_TEKS YANG DISEDIAKAN_:
----------
About Me

header ads

PUTERA DARI GUNUNG WEILANDS BERSUARA AKU BUKAN ANAK TIRI DI NEGERI SENDIRI



PUTERA DARI GUNUNG WEILANDS BERSUARA  AKU BUKAN
ANAK TIRI DI NEGERI SENDIRI
By: Yulianus Bukihapai Edowai

“ Negeri Kami Negeri Jaya. Samudera Kami Samudera Viktory. Sungai dan Air kami Yordan. Kami hidup di atas Emas. Kami berenang di atas Minyak. Kami minum di atas air baptis Suci. Tapi itu bukan kami punya.”
Nukilan ini di comot dari surat rintihan Pelajar dan Mahasiswa Papua di rantau.  Surat ini hendak menyasar kepada perjuangan masyarakat Papua untuk memperolah hak specialnya alias istimewanya.
Seperti halnya nukilan  tersebut di atas,saya telah membaca tulisan-tulisan yang dilukiskan oleh Bapak Klemen Tinal,beliau selaku orang nomor  2 (dua) di tanah Papua dan beliau sering menyuarakan,bila masyarakat Papua memiliki tambang emas  terbesar ketiga di dunia.  Bicara perjuangan kemerdekaan,orang papua juga tak absen dan ikut turun berperan membangun Indonesia.  Rakyat Papua mempunyai Sumber Daya Alam yang melimpah. Kami memiliki tambang,emas,perak, minyak gas, hutan,kebun kelapa sawit,dan rotan ,ikan lautan Papua.
Segala kekayaan ini telah memberikan sumbangan dana terbesar kepada Republik Indonesia.  Perolehan pajak dari Freeport,Brith Petroleum (BP) dari Bintuni,Manukwari ,minyak di Sorong, dari Perusahaan Pengolahan Kayu Besi dan Kayu Putih di Dogiyai sebelah selatan Wotai,Digiyou,Uta dan Unito dan juga perusahaan minyak kelapa sawit di seluruh tanah Papua.
Semua perusahaan –perusahaan asing ini telah lama dan banyak mengambil  keuntungan dan laba sejak beroperasi 16 Feburuari 1923 kalender menurut Gergorian,guratan sejarah Papua di mulainya, tentunya saja  menurut beliau Tinal tidak mengingkari bahwa perusahaan-perusahaan ini juga memberikan tempat bagi pekerja-pekerja dari rakyat Papua.
Tetapi sayangnya kekayaan alam yang dimiliki oleh Papua tidak membuat orang asli Papua sejahtera. Orang-orang asli Papua hidup dalam kemiskinan,bodoh dan terbelakang serta terpinggirkan  dalam struktur kehidupan sosial di Tanah Papua.
Bilamana ditanya kepada penulis, apakah yang salah selama ini yang menyebabkan orang asli Papua hidup  dalam penderitaan dan kehinaan di negerinya sendiri?  Mungkinkah ini karena budaya rakyat Papua itu malas dan tidak cenderung bekerja keras? Atau mungkin karena politik marginalisasi  terhdap orang asli Papua?
----------
_DATA YANG DISEDIAKAN_:
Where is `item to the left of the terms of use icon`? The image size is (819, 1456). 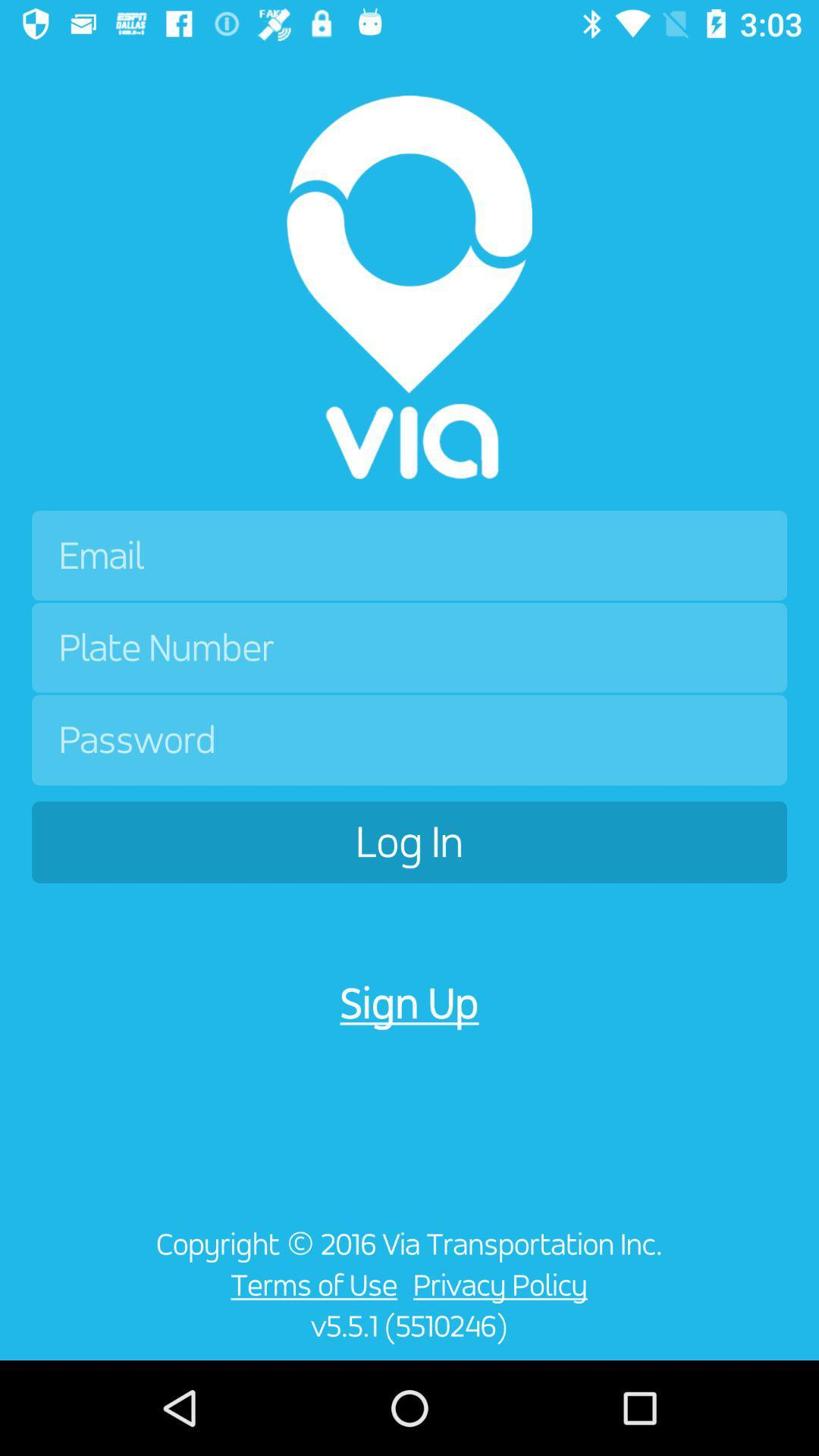
item to the left of the terms of use icon is located at coordinates (64, 1294).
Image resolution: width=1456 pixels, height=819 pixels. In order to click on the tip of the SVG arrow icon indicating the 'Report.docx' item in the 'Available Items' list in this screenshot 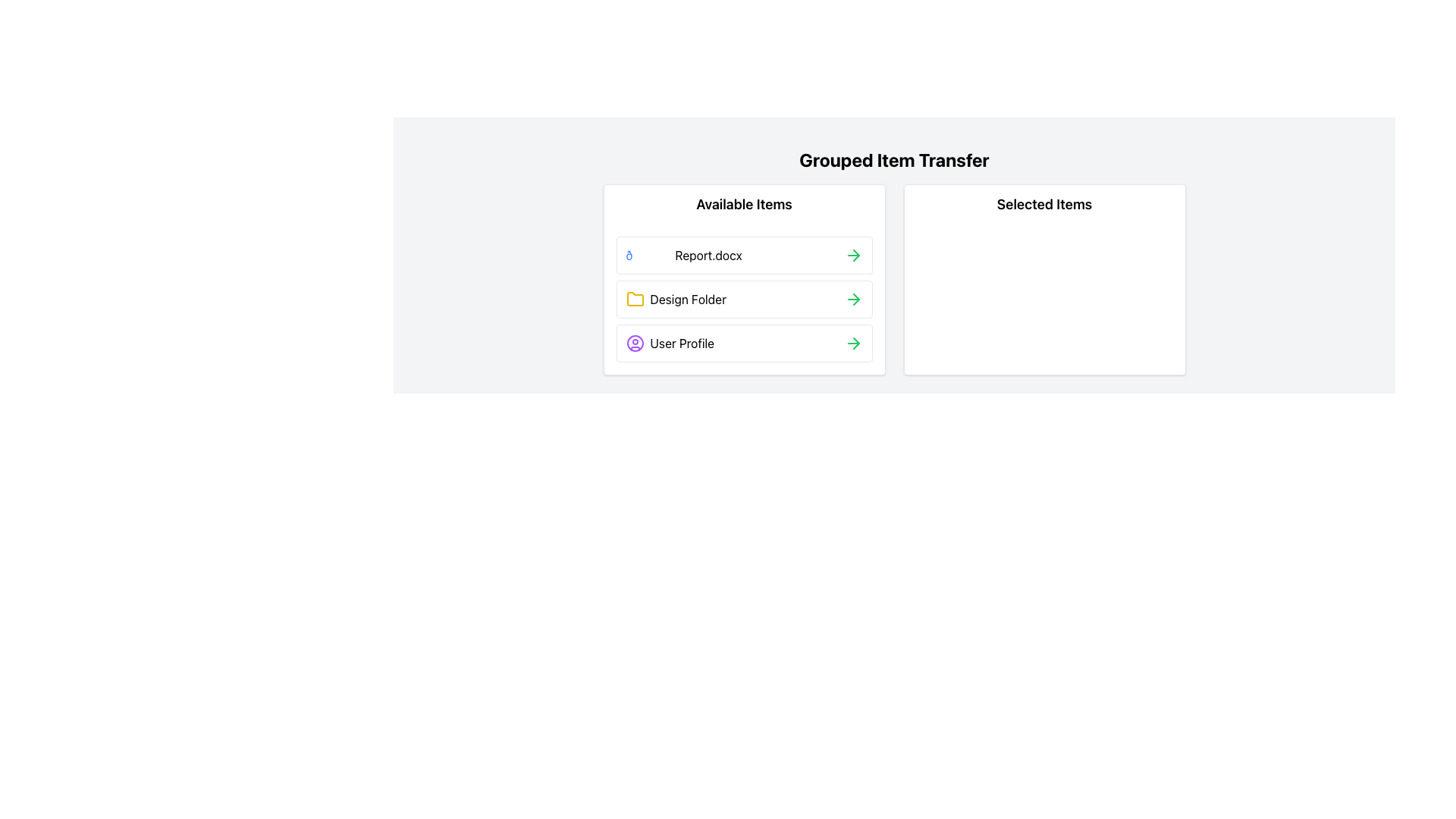, I will do `click(855, 299)`.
----------
_YANG HARUS DIKERJAKAN_: Tolong salin dengan tepat bagian teks tentang kekayaan alam Papua di atas, antara "Segala kekayaan ini" dan "dari rakyat Papua.", termasuk kedua bagian itu.

_JAWABAN BENAR_:
Segala kekayaan ini telah memberikan sumbangan dana terbesar kepada Republik Indonesia.  Perolehan pajak dari Freeport,Brith Petroleum (BP) dari Bintuni,Manukwari ,minyak di Sorong, dari Perusahaan Pengolahan Kayu Besi dan Kayu Putih di Dogiyai sebelah selatan Wotai,Digiyou,Uta dan Unito dan juga perusahaan minyak kelapa sawit di seluruh tanah Papua.
Semua perusahaan –perusahaan asing ini telah lama dan banyak mengambil  keuntungan dan laba sejak beroperasi 16 Feburuari 1923 kalender menurut Gergorian,guratan sejarah Papua di mulainya, tentunya saja  menurut beliau Tinal tidak mengingkari bahwa perusahaan-perusahaan ini juga memberikan tempat bagi pekerja-pekerja dari rakyat Papua.